Однако постараюсь быть предельно искренним; каковы бы ни были сомнения по поводу смысла и результатов моих поисков, ценности тех одновременно смутных и глубоких, сильных и неуловимых впечатлений, за которыми я иду, для меня безусловно одно: если бы иногда я и сам не доверял своим исканиям, если бы не думал, что их стоит продолжать, и, наконец, если бы я не видел в них некоего общечеловеческого значения, у меня никогда не хватило бы дерзости говорить об этом публично, так сказать, официально, даже после всех ораторских ухищрений. Но я думаю, что мои колебания станут вам понятней в конце этого выступления и, как я надеюсь, покажутся, по крайней мере, простительными. Если я говорю это с самого начала, то потому, что мы вступаем в области, где требуется особенно тщательная проверка; сегодня вечером я вынужден говорить, стоя на середине пути, начало которого было, разумеется, весьма неопределенным и, быть может, ложным, и мне не хочется выдавать за конечный результат свою в лучшем случае гипотезу (кстати, и не новую, просто в каждом новом столетии формулируют как-то иначе).
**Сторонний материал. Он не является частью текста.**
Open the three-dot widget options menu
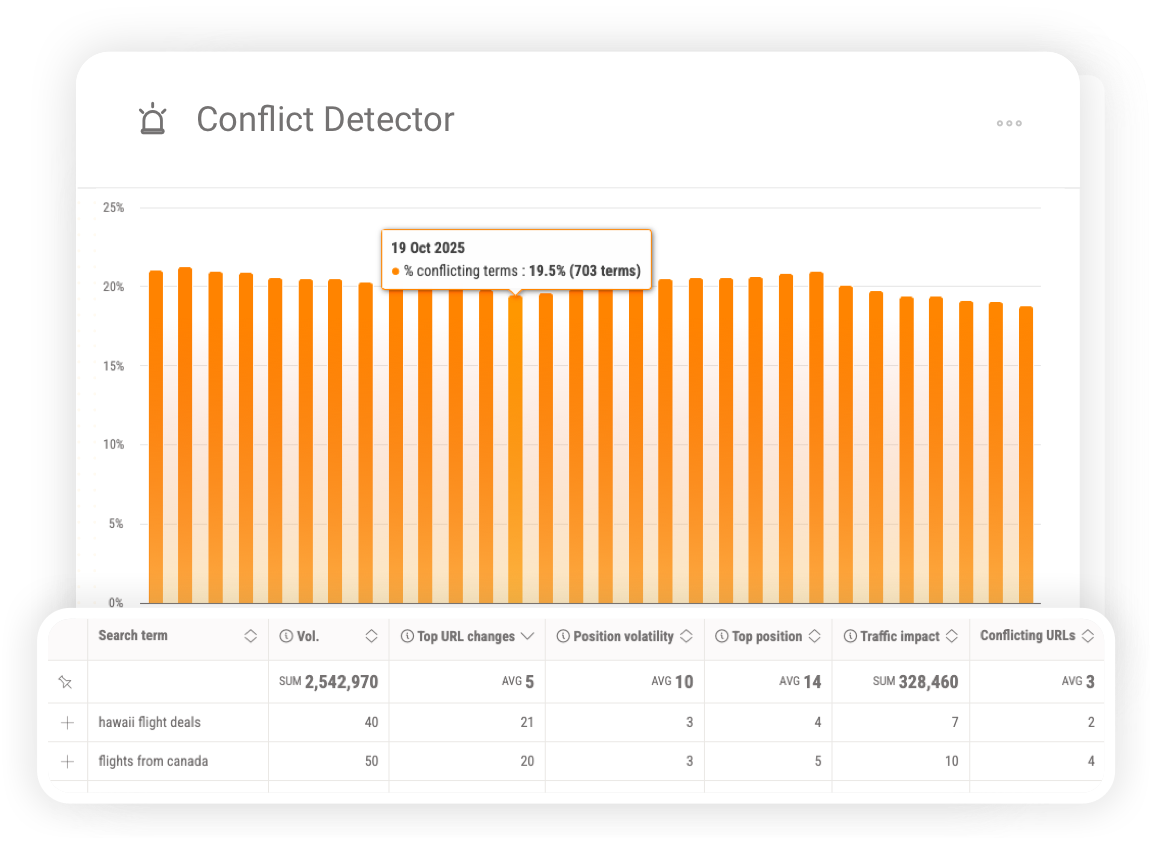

Также хотелось, чтобы мои даже самые пристрастные слова воспринимались с некоторой осмотрительностью и сомнением.
Чтобы сохранять серьезность, спокойствие, уверенность в себе, что мы по большей части и делаем в обычной жизни, нужно, по сути дела, жить как во сне; ведь стоит открыть глаза — и мы тут же увидим — думаю, для этого не придется далеко ходить и не обязательно искать злосчастные места, где происходят бесконечные смертоубийства, — увидим совсем рядом столь странные, жуткие и малообъяснимые вещи, что вряд ли выдержим и сохраним это пресловутое «достоинство». Уже то одно, что мы живем на поверхности космического тела, которое является частью уму непостижимого часового механизма, а сами мы — кое-как перевязанные бумажные пакетики, из которых по неизвестной причине до сих пор не вывалилось все содержимое, — могло бы потрясти до конца дней. Я сказал, что мы, похоже, живем как во сне, если можем устоять на ногах перед разверстой бездной. Но этот образ недостаточно точен. Мне кажется, наша серьезность, торжественность, наши церемонии, парадная одежда (беру лишь обстановку сегодняшнего вечера) — лишь элементы изощренной системы защиты, которая давно вышла за рамки своего прямого действия и держит нас в плену, не давая свободно дышать. Вместо того чтобы видеть в абстрактных понятиях, помогающих нам не соскользнуть в бездны реальной жизни, лишь то, чем они, по сути, и являются, — то есть перила, ограждающие поручни, мы укрепили, нарастили, упрочили их и в конце концов стали считать той самой неуловимой реальностью. Вот тогда-то мы и успокоились: произошла подмена — вместо желаний, кровавых ран, призраков, смерти — красивые пустые оболочки, грязь старательно вычищается перед каждой новой зарей; нам стало казаться, что насилие — это удел лишь отдельных безумцев, маньяков или некоторых «отсталых» народов и когда-нибудь будет окончательно сведено на нет; Счастье, Справедливость и Истина прочно заняли клубные кресла возле искусственных каминов, здесь, в четырех стенах, откуда им больше незачем выходить.